Dataset entries:

<<<<

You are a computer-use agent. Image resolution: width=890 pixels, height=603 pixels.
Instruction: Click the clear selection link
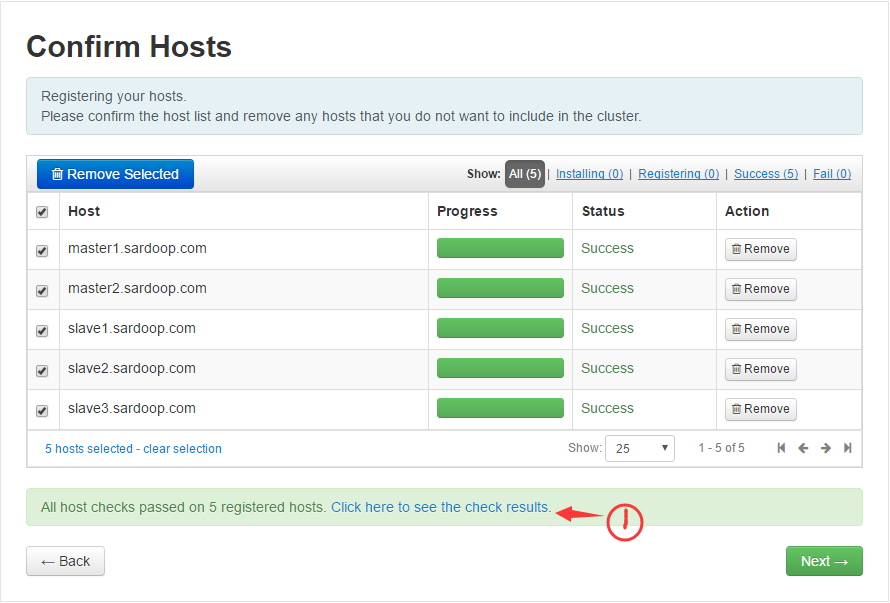coord(182,448)
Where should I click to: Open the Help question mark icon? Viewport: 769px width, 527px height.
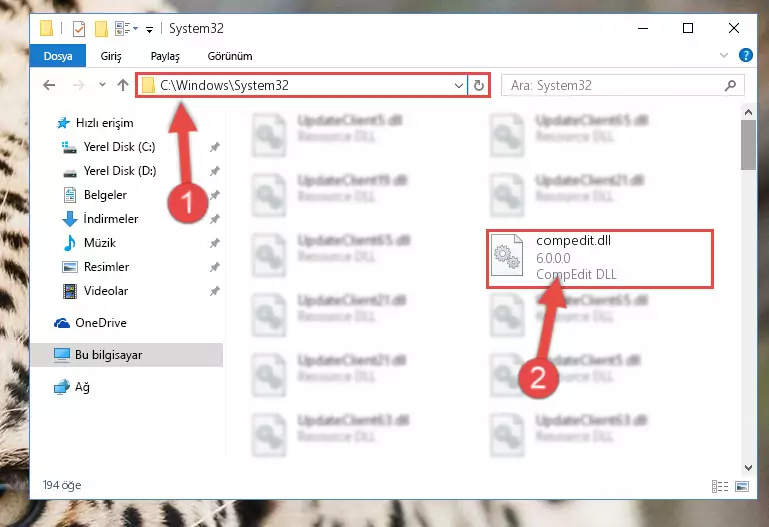(x=745, y=55)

>>>>

Task details:
Write the data above out again exactly, minus its pictures.

Response for this exercise:
You are a computer-use agent. Image resolution: width=890 pixels, height=603 pixels.
Instruction: Click the clear selection link
coord(182,448)
Where should I click to: Open the Help question mark icon? Viewport: 769px width, 527px height.
(x=745, y=55)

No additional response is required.